Our latest book is titled Divided We Stand: The 2020 Elections and American Politics. Among other things, it discusses state and congressional elections. It also discusses the state of the parties. The state of the GOP is not good.
It took 15 ballots for Kevin McCarthy to overcome hard-right resistance and become speaker.
McCarthy’s decision to give Freedom Caucus members three of the nine seats on the House Rules Committee easily represented the single most significant surrender of leadership power that we’ve seen in decades — one that will have major repercussions for the lower chamber.

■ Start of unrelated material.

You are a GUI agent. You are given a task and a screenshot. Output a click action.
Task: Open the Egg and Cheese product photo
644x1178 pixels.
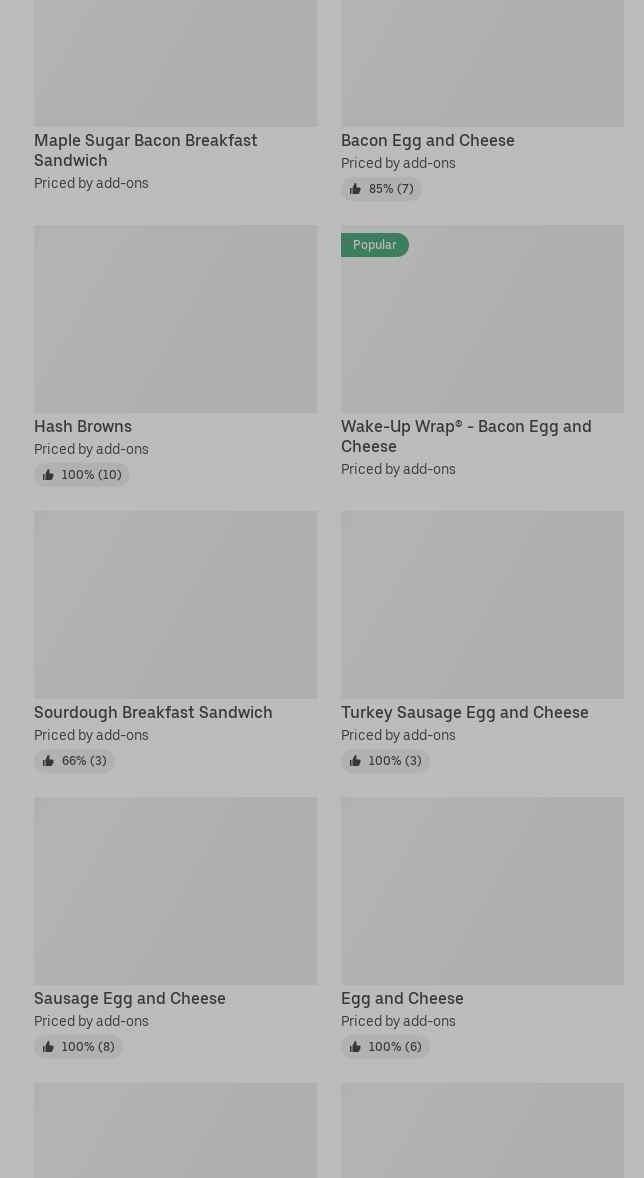pyautogui.click(x=482, y=891)
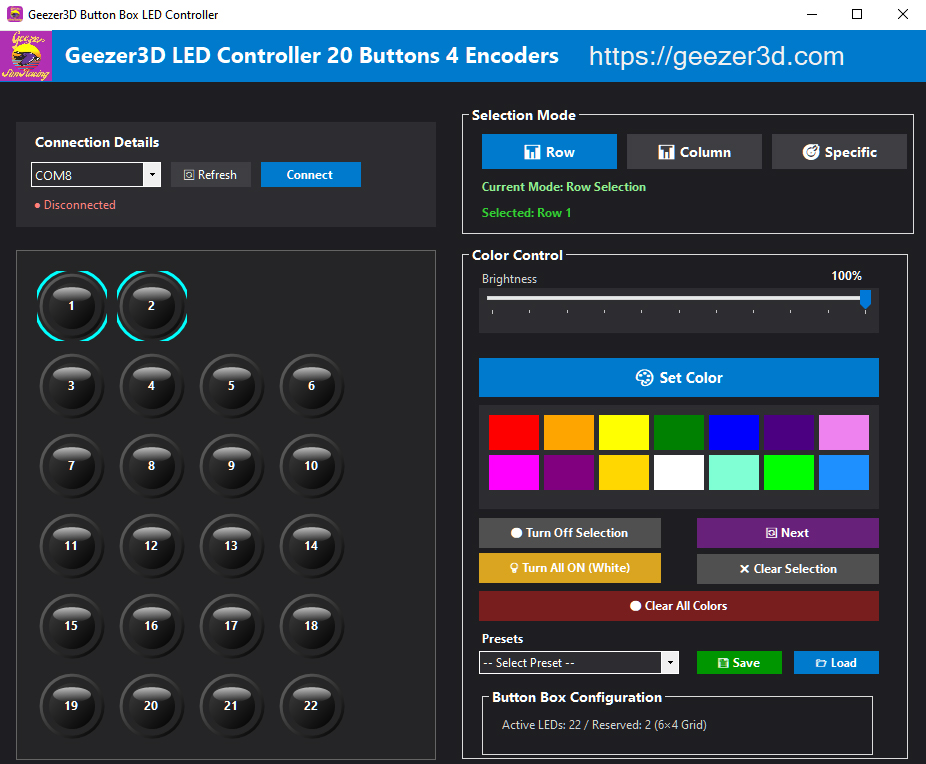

Since the 1960s, the panel — which oversees the floor process and decides which amendments are considered —has been viewed as the “speaker’s committee,” with each member handpicked by the leader and genuflecting to his or her will.
Now, conservatives eager to flex will dominate that panel and operate independently of leadership, effectively wielding veto power over legislation. Given the committee’s partisan breakdown — nine seats for the GOP, four for Democrats — Republicans can afford to lose only two votes. That means that the three Freedom Caucus members on the panel could band together with Democrats to tank a bill even before it hits the floor. They’ll also be able to demand changes to legislation, undercutting the careful work by other committee chairs who may not agree with their views.
McCarthy’s camp has sought to downplay this change by arguing that (1) conservatives could kill any bill anyway because of their slim four-seat House majority and (2) it’s better for them to hash out their disagreements with conservatives in committee before bills head to the floor.
But “that misses the ballgame,” as one astute former House GOP leadership source told us: It “doesn’t take into account that the power of the floor isn’t just about what reaches it, but also what doesn’t — and what processes are permitted via amendment.”